Tutto questo grazie a studi di scienziati e di tecnici che ci precedono sulla via, eliminando ogni scomodità che potremmo incontrare, limitando i pericoli, studiando cure per gli accidenti in cui ci capita di incappare. Giusto dunque che la scienza sia tenuta in alta, anzi altissima considerazione (anche se oggi qualcuno le preferisce il sentito dire dei falsi esperti di Rete e dei mestatori di paure e superstizioni).
Qualche volta, però, fatichiamo a capire. Prendiamo a esempio l’iniziativa del professor George Church della Harvard Medical School, il quale è riuscito a farsi finanziare un progetto per riportare in vita i mammut. Non si tratta del primo capitolo di Jurassic Park, ma di una notizia verificata. Applicando circa 50 modifiche al Dna degli elefanti contemporanei, il professore è sicuro di poter tornare al modello originale dei pachidermi: il mammut, appunto. La creatura frutto di manipolazione genetica avrebbe, rispetto al “comune” elefante, “pelo lungo, orecchie piccole e uno strato di grasso in più”. Così sistemato, riuscirebbe non solo a confondersi bene tra la folla delle spiagge agostane, ma a portare alla scienza un contributo importante. Quale? I genetisti non ne sono ben sicuri, tanto è vero che non pochi colleghi del professor Church hanno preso le distanze dalla sua iniziativa, alcuni per definirla “impossibile”, altri per bollarla come “dissennata”.
Agli ignoranti di genetica come il sottoscritto, non resta che, come sempre in questi casi, concedere alla scienza il beneficio del dubbio. O meglio, riconoscere che ogni scoperta, ogni impresa da laboratorio, ha del buono in sé per quanto ci permette di aumentare le nostre conoscenze rispetto all’ignoto circostante. Senza dimenticare che, come diceva il filosofo Herbert Spencer, le conoscenze umane sono una sfera: ogni nuova scoperta aggiunge uno strato alla sua superficie, aumentandone così il volume ma anche i punti di contatto con ciò che rimane sconosciuto. In altre parole: le scoperte aumentano nel contempo la nostra conoscenza e la nostra ignoranza.
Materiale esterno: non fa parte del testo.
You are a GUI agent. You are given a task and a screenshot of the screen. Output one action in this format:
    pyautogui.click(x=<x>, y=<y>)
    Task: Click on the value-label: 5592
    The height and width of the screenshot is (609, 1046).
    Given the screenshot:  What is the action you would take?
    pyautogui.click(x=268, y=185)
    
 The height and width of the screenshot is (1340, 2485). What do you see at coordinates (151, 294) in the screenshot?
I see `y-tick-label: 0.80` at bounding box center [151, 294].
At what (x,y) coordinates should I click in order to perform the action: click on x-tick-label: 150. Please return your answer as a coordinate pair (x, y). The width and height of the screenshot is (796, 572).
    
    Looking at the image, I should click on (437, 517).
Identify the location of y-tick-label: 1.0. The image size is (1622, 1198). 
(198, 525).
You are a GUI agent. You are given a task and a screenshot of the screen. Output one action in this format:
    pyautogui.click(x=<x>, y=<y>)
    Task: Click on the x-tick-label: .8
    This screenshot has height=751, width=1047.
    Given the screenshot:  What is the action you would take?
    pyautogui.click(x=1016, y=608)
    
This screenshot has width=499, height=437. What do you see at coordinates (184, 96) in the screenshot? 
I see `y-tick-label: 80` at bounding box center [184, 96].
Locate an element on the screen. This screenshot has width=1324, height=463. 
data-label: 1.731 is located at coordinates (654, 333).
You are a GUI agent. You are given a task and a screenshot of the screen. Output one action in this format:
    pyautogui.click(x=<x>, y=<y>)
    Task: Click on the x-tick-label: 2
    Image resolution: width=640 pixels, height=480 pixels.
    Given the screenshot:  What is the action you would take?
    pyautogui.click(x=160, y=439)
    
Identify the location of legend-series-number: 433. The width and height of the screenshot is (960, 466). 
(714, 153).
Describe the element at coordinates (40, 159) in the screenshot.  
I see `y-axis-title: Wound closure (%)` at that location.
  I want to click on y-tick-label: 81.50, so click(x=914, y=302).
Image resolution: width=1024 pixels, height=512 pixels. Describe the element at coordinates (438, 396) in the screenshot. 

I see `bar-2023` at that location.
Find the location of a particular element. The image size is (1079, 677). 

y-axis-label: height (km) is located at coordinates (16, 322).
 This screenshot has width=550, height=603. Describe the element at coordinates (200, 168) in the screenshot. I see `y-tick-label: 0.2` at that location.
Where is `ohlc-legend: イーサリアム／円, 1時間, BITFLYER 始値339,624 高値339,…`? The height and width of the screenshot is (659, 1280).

Va poi ricordato che di ogni scoperta, lo sappiamo bene, si può fare un uso benigno e uno maligno: la fisica nucleare ci permette di avere diagnosi precoci bombardandoci con anti-particelle, ma anche di disporre di ordigni in grado di cancellare intere città nel giro di un secondo.
Infine, tenere in alta considerazione la scienza varrebbe a poco senza aggiungere un elogio della fantasia che, in mille modi e da mille direzioni, la alimenta e le sottopone nuove sfide. Forse il professor Church resterebbe impressionato nell’apprendere che, in effetti, qualcuno il mammut l’ha già resuscitato. Tra il 1962 e il 1965 la leggendaria Gamma Film produsse il Carosello “Mammut, babbut e figliut” per pubblicizzare i prodotti Pirelli. Una famiglia preistorica sul modello Flintstones che combinava un sacco di pasticci fino a quando una voce milanesissima ammoniva: “Ohé cavernicoli! Non siamo più all’età della pietra”.
In che età siamo oggi è difficile dire, ma la memoria di quella e di altre simpatiche fantasie ancora resiste. E’ la stessa fantasia che ci impone una domanda: non è che dopo il mammut i genetisti vorranno riportare tra noi altri esemplari estinti? Personaggi come Hitler e Stalin, per esempio. Con qualche modifica al Dna degli attuali leader e leaderini di movimenti più o meno autoritari, il gioco sarebbe fatto. Neppure ci sarebbe da preoccuparsi di aumentare la lunghezza del pelo. Non di quello sullo stomaco, almeno.